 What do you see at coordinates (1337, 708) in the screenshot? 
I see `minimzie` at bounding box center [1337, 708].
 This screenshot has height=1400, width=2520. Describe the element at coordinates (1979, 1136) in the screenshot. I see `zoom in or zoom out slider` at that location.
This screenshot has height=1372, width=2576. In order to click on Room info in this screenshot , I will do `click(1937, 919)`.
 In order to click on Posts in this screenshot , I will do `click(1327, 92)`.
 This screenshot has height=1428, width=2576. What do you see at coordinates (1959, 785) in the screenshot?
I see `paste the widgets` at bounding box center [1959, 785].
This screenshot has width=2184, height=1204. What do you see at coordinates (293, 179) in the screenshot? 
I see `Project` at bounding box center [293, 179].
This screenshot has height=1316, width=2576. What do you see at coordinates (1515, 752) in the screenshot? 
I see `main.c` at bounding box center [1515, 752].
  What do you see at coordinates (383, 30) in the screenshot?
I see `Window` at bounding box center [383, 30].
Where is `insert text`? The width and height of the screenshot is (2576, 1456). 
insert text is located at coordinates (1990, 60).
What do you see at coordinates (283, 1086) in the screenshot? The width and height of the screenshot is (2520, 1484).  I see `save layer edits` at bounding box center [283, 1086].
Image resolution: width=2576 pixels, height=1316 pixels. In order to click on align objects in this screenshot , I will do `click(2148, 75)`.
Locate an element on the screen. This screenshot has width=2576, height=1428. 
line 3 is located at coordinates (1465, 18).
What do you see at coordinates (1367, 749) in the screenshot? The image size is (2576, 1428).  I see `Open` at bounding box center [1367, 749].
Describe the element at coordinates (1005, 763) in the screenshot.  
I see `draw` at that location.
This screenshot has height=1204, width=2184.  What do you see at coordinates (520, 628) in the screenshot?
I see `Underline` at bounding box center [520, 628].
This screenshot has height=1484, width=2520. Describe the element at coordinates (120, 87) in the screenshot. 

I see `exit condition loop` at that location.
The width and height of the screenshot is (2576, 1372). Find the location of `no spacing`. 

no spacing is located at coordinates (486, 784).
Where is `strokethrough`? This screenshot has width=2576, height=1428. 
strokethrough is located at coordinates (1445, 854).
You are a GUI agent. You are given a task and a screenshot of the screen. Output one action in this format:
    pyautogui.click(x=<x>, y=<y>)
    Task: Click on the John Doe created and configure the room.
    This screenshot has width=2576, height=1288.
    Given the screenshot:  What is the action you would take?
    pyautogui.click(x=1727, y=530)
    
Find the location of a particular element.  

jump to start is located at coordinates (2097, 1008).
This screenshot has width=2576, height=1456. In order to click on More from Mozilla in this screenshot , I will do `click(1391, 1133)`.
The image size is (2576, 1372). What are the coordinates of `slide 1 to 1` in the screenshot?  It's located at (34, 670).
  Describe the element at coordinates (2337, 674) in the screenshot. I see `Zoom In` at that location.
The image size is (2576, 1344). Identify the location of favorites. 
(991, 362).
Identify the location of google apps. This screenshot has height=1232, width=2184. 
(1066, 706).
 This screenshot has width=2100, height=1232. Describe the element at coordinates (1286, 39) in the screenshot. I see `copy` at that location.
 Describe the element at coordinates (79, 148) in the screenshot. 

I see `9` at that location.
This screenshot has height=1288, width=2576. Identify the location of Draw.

Requirement: List the data from the line with "This screenshot has height=1204, width=2184." to the line with "pyautogui.click(x=1727, y=530)", both included, as a numbered list, and skip any blank lines.

Problem solution:
1. This screenshot has height=1204, width=2184.  What do you see at coordinates (520, 628) in the screenshot?
2. I see `Underline` at bounding box center [520, 628].
3. This screenshot has height=1484, width=2520. Describe the element at coordinates (120, 87) in the screenshot. 
4. I see `exit condition loop` at that location.
5. The width and height of the screenshot is (2576, 1372). Find the location of `no spacing`. 
6. no spacing is located at coordinates (486, 784).
7. Where is `strokethrough`? This screenshot has width=2576, height=1428. 
8. strokethrough is located at coordinates (1445, 854).
9. You are a GUI agent. You are given a task and a screenshot of the screen. Output one action in this format:
10.     pyautogui.click(x=<x>, y=<y>)
11.     Task: Click on the John Doe created and configure the room.
12.     This screenshot has width=2576, height=1288.
13.     Given the screenshot:  What is the action you would take?
14.     pyautogui.click(x=1727, y=530)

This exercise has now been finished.